Il serait facile, en recueillant ici et là, dans cette oeuvre, des passages divers, de reconstituer tout un roman d'amour qu'on imagine mêlé de larmes et de joie, qui dut enfin se résoudre en amère tristesse :
Nous nous aimions comme deux fous,
On s'est quitté sans en parler
Un spleen me tenait exilé,
Et ce spleen me venait de tout.
Ses yeux disaient : « Comprenez-vous Pourquoi ne comprenez-vous pas ? »
Mais nul n'a voulu faire le premier pas,
Voulant trop tomber ensemble à genoux. (Comprenez-vous ?)

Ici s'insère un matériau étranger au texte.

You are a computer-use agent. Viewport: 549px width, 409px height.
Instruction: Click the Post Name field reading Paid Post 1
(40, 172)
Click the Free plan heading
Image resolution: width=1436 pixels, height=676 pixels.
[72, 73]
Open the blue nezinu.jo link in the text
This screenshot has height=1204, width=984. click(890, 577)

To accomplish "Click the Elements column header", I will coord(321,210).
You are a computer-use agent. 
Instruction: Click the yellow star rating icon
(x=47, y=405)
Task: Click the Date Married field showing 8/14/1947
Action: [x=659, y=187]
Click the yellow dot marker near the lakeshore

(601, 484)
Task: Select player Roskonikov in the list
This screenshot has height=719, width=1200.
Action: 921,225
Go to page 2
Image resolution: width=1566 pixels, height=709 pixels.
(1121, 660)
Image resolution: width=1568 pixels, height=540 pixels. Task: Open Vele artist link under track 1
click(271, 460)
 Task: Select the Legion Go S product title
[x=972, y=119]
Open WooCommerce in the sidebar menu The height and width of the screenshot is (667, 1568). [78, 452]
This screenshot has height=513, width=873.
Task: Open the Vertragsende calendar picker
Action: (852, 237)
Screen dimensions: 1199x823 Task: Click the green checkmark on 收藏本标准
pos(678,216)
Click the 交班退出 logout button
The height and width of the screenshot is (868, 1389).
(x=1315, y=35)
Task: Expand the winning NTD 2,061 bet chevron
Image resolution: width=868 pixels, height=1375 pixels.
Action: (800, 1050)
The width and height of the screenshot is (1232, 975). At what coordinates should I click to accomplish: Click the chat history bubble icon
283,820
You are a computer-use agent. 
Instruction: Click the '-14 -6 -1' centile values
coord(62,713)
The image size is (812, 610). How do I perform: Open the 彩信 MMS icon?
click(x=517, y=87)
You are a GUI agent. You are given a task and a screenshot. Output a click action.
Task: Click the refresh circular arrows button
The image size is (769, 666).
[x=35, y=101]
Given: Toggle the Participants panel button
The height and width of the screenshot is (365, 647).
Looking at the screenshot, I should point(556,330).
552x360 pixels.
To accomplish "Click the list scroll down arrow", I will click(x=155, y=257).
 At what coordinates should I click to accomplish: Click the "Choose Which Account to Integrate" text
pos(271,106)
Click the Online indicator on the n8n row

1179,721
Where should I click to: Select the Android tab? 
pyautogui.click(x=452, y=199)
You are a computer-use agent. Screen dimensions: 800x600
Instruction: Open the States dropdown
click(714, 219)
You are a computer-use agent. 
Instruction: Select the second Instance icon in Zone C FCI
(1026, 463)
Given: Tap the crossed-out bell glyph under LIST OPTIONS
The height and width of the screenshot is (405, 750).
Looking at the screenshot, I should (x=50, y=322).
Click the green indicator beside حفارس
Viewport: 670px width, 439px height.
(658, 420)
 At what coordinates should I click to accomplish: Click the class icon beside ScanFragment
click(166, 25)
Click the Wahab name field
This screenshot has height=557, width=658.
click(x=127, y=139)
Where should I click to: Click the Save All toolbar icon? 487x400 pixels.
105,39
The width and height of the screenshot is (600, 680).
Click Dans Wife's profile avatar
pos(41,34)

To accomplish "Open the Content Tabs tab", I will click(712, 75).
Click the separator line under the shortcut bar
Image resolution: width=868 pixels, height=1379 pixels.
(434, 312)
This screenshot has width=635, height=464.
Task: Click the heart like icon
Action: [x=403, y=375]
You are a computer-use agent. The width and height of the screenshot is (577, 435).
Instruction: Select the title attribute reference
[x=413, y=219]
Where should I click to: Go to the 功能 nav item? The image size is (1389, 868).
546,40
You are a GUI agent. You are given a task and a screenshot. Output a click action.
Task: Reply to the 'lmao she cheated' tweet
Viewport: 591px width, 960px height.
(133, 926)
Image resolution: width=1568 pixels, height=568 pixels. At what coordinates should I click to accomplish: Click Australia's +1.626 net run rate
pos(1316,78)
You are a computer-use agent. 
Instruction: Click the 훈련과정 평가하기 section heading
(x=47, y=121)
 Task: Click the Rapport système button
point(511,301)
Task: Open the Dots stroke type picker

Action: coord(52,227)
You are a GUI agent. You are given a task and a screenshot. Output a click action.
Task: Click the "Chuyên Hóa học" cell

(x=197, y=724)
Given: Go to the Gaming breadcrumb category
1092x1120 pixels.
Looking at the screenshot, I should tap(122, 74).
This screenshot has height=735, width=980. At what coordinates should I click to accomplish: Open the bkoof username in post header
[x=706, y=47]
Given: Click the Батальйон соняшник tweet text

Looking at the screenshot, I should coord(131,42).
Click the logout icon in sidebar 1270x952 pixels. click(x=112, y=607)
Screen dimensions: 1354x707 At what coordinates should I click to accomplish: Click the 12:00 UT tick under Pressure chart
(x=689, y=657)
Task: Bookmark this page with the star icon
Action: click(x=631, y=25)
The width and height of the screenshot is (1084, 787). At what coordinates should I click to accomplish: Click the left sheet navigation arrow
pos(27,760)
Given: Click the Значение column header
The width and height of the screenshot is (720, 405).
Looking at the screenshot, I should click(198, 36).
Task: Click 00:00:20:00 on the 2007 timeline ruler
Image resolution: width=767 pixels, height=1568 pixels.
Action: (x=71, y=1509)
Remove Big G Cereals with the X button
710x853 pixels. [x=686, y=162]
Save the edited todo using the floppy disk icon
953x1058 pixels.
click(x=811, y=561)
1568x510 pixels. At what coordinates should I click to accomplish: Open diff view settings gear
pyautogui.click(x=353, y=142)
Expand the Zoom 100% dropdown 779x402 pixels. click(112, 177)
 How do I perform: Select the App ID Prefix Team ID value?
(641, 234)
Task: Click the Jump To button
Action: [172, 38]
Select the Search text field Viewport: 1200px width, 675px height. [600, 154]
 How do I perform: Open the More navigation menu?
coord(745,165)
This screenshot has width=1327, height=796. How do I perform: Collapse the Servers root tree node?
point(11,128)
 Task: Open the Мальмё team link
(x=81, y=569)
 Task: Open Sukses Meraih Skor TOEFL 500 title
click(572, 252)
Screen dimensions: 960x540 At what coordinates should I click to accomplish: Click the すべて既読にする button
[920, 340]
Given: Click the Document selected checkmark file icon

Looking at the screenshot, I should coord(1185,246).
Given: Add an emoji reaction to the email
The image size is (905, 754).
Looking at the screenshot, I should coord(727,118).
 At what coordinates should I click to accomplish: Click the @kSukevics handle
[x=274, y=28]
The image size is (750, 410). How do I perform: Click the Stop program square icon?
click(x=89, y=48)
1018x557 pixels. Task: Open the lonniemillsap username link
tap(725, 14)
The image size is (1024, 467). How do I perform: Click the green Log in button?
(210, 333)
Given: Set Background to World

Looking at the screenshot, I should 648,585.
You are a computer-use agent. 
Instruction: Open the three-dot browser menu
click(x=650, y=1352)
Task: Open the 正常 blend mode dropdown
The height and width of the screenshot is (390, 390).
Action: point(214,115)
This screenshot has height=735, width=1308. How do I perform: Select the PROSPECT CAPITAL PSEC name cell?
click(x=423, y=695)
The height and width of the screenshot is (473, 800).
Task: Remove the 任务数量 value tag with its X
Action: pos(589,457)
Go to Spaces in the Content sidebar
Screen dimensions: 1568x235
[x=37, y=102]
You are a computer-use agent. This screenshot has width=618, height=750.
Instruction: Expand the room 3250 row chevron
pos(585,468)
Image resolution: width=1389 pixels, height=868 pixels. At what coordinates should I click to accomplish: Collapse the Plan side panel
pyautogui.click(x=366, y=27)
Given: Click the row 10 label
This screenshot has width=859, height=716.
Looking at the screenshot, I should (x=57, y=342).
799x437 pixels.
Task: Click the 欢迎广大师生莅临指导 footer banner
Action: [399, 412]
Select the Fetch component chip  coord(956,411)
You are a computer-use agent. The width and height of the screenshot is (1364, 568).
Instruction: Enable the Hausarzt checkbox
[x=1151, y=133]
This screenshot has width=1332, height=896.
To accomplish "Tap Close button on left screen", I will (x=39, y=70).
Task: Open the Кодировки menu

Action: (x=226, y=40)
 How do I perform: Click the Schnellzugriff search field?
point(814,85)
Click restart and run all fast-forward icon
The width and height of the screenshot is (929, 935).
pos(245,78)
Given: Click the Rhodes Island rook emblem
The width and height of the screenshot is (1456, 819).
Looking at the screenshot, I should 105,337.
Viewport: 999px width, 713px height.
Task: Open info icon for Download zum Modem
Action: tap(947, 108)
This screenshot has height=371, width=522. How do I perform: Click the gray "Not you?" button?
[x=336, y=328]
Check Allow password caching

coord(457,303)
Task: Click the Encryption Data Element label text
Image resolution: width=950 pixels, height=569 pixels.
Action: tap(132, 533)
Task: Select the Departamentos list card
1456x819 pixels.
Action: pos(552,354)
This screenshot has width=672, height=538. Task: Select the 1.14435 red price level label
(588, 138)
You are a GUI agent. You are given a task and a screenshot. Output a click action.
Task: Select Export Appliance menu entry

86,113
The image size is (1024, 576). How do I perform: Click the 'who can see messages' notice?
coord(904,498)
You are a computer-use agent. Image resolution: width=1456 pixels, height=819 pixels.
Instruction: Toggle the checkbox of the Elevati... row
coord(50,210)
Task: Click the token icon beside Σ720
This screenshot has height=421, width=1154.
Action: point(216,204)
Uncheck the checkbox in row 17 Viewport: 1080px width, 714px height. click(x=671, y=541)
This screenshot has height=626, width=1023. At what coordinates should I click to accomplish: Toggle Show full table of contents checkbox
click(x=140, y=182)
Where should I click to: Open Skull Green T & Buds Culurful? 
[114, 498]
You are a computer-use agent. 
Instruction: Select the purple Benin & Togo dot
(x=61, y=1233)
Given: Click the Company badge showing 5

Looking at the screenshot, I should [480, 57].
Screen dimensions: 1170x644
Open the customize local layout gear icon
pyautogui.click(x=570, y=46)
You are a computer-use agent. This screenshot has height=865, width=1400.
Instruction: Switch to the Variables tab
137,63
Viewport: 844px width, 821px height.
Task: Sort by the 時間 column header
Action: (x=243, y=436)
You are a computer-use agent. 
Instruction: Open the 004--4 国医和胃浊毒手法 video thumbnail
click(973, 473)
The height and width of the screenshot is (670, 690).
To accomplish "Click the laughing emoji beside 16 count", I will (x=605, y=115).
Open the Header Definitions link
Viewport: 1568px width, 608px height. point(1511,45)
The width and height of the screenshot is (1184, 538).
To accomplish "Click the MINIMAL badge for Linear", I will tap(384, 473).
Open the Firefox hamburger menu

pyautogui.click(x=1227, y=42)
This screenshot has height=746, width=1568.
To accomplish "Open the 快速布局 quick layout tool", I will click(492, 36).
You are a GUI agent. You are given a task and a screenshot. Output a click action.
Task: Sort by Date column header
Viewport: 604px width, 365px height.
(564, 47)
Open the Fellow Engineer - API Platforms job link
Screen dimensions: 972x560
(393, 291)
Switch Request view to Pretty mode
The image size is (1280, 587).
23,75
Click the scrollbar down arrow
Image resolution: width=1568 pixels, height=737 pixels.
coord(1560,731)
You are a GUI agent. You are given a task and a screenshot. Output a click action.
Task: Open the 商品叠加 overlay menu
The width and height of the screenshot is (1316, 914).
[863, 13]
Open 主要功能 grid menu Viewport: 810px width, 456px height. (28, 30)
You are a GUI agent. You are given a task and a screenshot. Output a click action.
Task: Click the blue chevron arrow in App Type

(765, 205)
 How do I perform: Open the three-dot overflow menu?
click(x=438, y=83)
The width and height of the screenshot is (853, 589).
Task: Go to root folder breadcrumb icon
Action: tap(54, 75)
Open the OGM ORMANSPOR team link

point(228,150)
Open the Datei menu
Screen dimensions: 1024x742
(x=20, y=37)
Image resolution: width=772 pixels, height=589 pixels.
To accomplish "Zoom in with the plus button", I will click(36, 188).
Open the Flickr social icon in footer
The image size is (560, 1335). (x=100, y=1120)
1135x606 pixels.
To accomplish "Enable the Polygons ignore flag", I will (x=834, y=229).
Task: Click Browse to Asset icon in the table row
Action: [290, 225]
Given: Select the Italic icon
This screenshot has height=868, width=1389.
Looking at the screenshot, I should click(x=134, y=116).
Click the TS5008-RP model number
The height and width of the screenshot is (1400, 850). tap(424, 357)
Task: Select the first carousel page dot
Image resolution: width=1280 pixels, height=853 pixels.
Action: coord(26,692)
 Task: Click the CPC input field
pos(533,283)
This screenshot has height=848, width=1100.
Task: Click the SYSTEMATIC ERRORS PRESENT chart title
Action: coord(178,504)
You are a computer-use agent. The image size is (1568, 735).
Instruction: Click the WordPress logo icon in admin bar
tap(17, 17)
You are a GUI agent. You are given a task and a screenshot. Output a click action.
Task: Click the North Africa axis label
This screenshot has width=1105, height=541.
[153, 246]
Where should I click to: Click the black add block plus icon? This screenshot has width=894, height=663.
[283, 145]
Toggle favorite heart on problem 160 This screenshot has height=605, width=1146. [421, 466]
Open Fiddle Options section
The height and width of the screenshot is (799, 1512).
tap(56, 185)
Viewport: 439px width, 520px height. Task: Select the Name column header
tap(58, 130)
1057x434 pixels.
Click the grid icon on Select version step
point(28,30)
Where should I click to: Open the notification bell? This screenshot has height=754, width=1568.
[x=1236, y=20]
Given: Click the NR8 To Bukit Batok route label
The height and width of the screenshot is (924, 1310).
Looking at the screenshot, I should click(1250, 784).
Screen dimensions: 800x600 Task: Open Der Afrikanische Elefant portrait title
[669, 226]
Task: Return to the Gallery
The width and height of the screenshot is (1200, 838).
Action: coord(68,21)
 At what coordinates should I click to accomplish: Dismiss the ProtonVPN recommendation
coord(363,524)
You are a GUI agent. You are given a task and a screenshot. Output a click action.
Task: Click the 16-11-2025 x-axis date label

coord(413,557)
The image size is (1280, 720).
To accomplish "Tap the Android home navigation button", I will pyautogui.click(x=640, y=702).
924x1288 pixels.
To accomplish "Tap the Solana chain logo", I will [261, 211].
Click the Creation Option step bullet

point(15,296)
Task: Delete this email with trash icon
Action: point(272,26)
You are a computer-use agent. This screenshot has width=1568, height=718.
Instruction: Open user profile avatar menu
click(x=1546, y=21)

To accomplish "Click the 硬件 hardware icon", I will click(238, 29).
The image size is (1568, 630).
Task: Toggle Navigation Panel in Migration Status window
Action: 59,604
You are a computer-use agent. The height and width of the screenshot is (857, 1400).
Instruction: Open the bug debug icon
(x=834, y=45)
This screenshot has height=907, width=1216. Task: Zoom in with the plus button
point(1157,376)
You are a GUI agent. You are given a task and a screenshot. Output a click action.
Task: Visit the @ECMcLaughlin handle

Où est-elle, à cette heure ?
Peut-être qu'elle pleure…
Où est-elle, à cette heure ?
Oh! du moins, soigne-toi, je t'en conjure !
Et il s'efforce de sourire, mais toujours revient l'horrible angoisse de la solitude ; et il sublimise sa douleur avec de la métaphysique et des argumentations idéologiques ; il tâche de se donner le change à lui-même, mais une nostalgie passionnée est au fond de son coeur, — « tout ça sans blague ! »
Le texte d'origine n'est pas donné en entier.